Argo is Ben Affleck's third film as an actor turned director and arguably his most important. The film is based on a true story, however unlikely, but contains uncanny modern day parallels. The recent attack on a US embassy in Libya, for example, is a frightening coincidence. But the movie is also founded in a deep political subtext about the way that global events are fictionalised and increasingly detached from the truth and the reality. That's what sparked the involvement of producers George Clooney and Grant Heslov, who worked together on Good Night and Good Luck (2005). Clooney is an outspoken liberal in Hollywood and has been deeply critical of both the War on Terror and the Bush administration. Prior to invading Iraq, he compared the Bush government to mobsters from The Sopranos. But wisely, Argo doesn't draw direct parallels to Iraq. How could it? Instead, it's conscious of the way that political events, especially through cinema, are distorted and fabricated. The film is surprisingly self-critical in that regard, but well-equipped to pose moral questions that subvert the formula of its subgenre and Hollywood's general aversion to authenticity. The film's characters are forced to ask whether a plan as silly as this is an appropriate solution and whether they should be playing make-believe when people are being publicly strung up and executed. "This is the best bad idea we have", O'Donnell announces. Structurally, the film does possess a conventional framework, with Acts 1, 2 and 3 unfolding as you remember them, but the scenes are deliberately infused with ongoing sparring session between fiction and reality. Look at the opening prologue that summarises the political context, leading to the riots. Affleck uses the format of a comic book panel to outline the tension. He then intercuts between real footage and his own reenactment. The effect is seamless and masterfully handled: the political back-story is recounted factually, but with visibly fabricated edges, only for the reality and the dramatisation to become deliberately opaque. Problematising their inseparability, Affleck affirms cinemas collision with non-fiction, revealing his own film to be a highly stylised account of the crisis.

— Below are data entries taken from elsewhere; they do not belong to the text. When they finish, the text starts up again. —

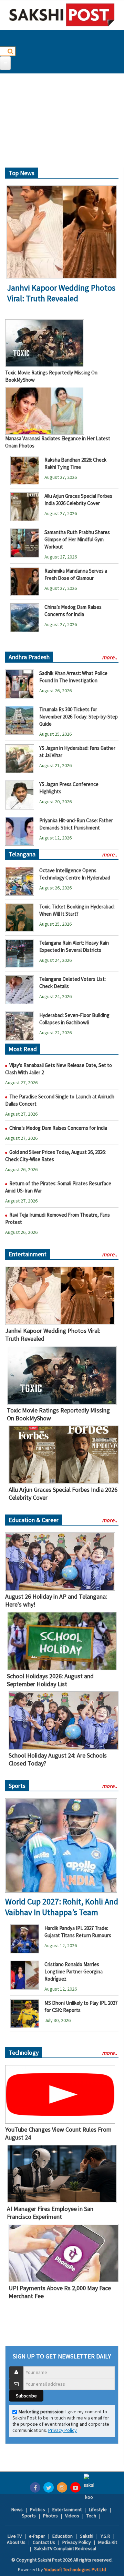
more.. (109, 657)
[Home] (62, 15)
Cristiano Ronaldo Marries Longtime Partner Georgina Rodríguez (73, 1971)
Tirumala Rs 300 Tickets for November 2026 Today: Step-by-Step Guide (78, 716)
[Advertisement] (62, 123)
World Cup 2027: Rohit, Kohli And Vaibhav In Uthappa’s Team (61, 1907)
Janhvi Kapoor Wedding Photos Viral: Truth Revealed (61, 293)
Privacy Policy (62, 2430)
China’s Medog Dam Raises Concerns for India (58, 1128)
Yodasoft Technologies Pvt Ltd (75, 2569)
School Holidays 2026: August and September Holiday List (50, 1680)
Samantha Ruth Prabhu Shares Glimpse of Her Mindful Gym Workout (77, 539)
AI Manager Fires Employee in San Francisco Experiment (50, 2213)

The meta layers of Chris Terrio's excellent script also provide the most enjoyable and funny parts of the movie: the admission that Hollywood is a place of huge egos, and the bigger the lie, the bigger the profit. The humour in the movie scenes is set at the right pitch by experienced, charismatic actors, especially Arkin, who know how to control the deftness of the lines. The wit is dry and self-depreciating but not overly broad that it ever slips into self-parody or silliness. When Goodman's character is asked about a film and who the disappointed target audience will be this time he says: "People with eyes". And frankly, in a time where clever dialogue is being steadily replaced by boring exposition, like in video games, isn't it refreshing to hear dialogue so witty that it obtains almost a lyrical quality? Anticipating any jarring tonal shifts, Affleck juxtaposes the mood between two locations: we see the silly movie costumes of a robot and a space monster contrasted against the Iranian household: the framing is tighter, more intensified and the colour filters grainier as to express the increasing tension levels. Hollywood seems a lot more superficial from that angle. If there are any hiccups, they occur late in the second half where the pacing begins to dip slightly, when Arkin and Goodman disappear briefly, but only for the movie to hit top flight again with an unbearably tense climax. The editing in this final sequence, and the relationship between scenes, as characters rely sometimes unknowingly on each other and sheer luck, is handled with an astonishing level of confidence. If the film's structure does seem overly familiar, its rare quality is that the filmmakers understand that their work is a more sophisticated brand of fiction; compared to what really happened and how continually artificial movies are in relation to the real world. How often can you say that a Hollywood film and its director are this humble either?